▶ _ESTRATTO DEL DOCUMENTO_:

Perchè la giustizia internazionale non ha gli effetti che si aspetterebbe dovrebbe avere in Medioriente?

La diplomazia internazionale ha dimostrato una resilienza straordinaria, nell’intervento in alcune regioni del mondo e nel corso della storia. Tuttavia, quando si tratta delle guerre in Medio Oriente, la sua capacità di influenzare gli eventi sembra tragicamente limitata. Questo scenario si ripete in vari contesti: dal conflitto tra Israele e Hamas nella Striscia di Gaza, alla crisi in Libano, fino alla potenziale escalation tra Israele e Iran. Per comprendere perché la diplomazia fallisce, è necessario analizzare una serie di fattori che vanno oltre la semplice negoziazione tra le parti. Entrano in gioco interessi geopolitici globali, la natura stessa delle forze belligeranti e le tensioni strutturali della regione.

Le logiche della guerra

Uno dei principali motivi per cui la diplomazia fatica a mettere fine ai conflitti in Medio Oriente è l’influenza delle logiche di guerra radicate nelle dinamiche interne delle forze in lotta. In ogni conflitto, ci sono attori che, per vari motivi, non sono disposti a deporre le armi. Prendiamo, ad esempio, la proposta di cessate il fuoco nella Striscia di Gaza menzionata nella fonte. Fu negoziata per mesi e prevede la liberazione di ostaggi da parte di Hamas in cambio del rilascio di prigionieri palestinesi e l’accesso agli aiuti umanitari. Tuttavia, ogni volta che sembra sul punto di concretizzarsi, la trattativa si interrompe. Probabilmente spesso a causa della mancanza di pressione politica adeguata su entrambe le parti. Le guerre in Medio Oriente sono profondamente radicate in questioni identitarie, religiose e territoriali. Per molti attori – sia statali che non statali – la sopravvivenza stessa dipende dalla prosecuzione del conflitto.

▶ _RIGHE DI DATI_:
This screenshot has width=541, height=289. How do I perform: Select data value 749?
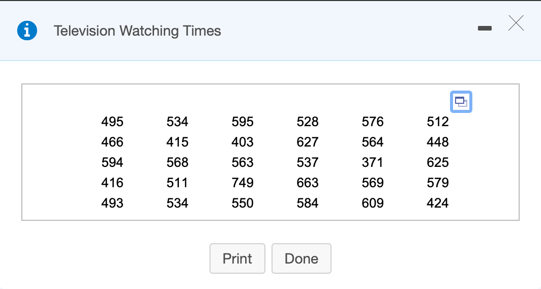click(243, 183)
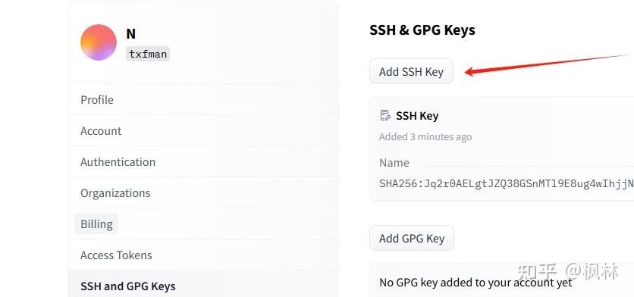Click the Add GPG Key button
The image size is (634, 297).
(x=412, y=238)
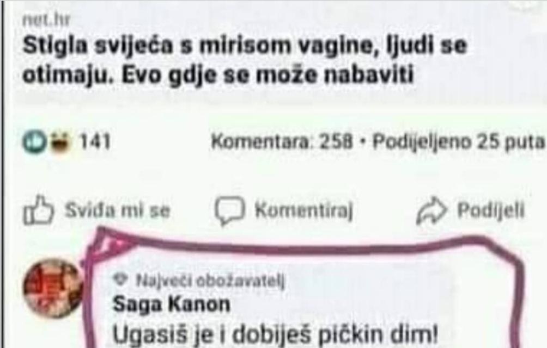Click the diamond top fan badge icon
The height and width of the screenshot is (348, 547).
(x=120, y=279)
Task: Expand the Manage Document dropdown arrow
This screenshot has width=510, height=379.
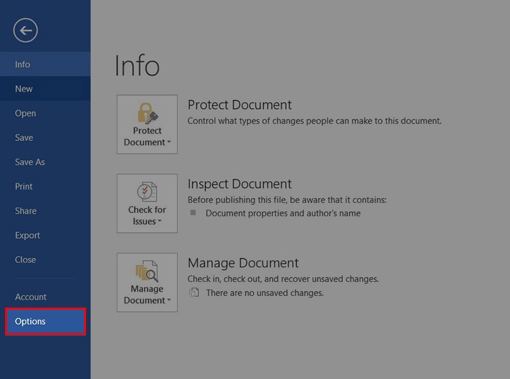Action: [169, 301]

▶ _COMPITO BREVE 1_: Duplica fedelmente la parte del testo sulla diplomazia in Medio Oriente che si apre con le parole contenenti "La diplomazia internazionale" e si chiude con "strutturali della regione.".
▶ _COMPITO BREVE 2_: Secondo il testo sulla diplomazia in Medio Oriente, che cosa prevede la proposta di cessate il fuoco nella Striscia di Gaza?
▶ _COMPITO BREVE 3_: Scrivi il seguito del testo sulla diplomazia in Medio Oriente, ripartendo dopo la sua ultima frase.

▶ _RISPOSTA ATTESA 1_:
La diplomazia internazionale ha dimostrato una resilienza straordinaria, nell’intervento in alcune regioni del mondo e nel corso della storia. Tuttavia, quando si tratta delle guerre in Medio Oriente, la sua capacità di influenzare gli eventi sembra tragicamente limitata. Questo scenario si ripete in vari contesti: dal conflitto tra Israele e Hamas nella Striscia di Gaza, alla crisi in Libano, fino alla potenziale escalation tra Israele e Iran. Per comprendere perché la diplomazia fallisce, è necessario analizzare una serie di fattori che vanno oltre la semplice negoziazione tra le parti. Entrano in gioco interessi geopolitici globali, la natura stessa delle forze belligeranti e le tensioni strutturali della regione.

▶ _RISPOSTA ATTESA 2_: La liberazione di ostaggi da parte di Hamas in cambio del rilascio di prigionieri palestinesi e l'accesso agli aiuti umanitari.

▶ _RISPOSTA ATTESA 3_:
Hamas, per esempio, ha costruito una narrativa di resistenza propria e forte. Questa rende estremamente complesso per i suoi leader accettare qualsiasi compromesso che possa essere percepito come una resa. Allo stesso tempo, Israele ha la sua granitica politica di difesa e sicurezza. Questo, assieme ad una sfrenata follia espansionista, lo rende riluttante a concedere terreno. Il tutto, soprattutto se non viene garantita la fine delle minacce alla sua sicurezza nazionale. Le logiche di guerra prevalgono su quelle diplomatiche, creando un circolo vizioso di violenza difficile da rompere.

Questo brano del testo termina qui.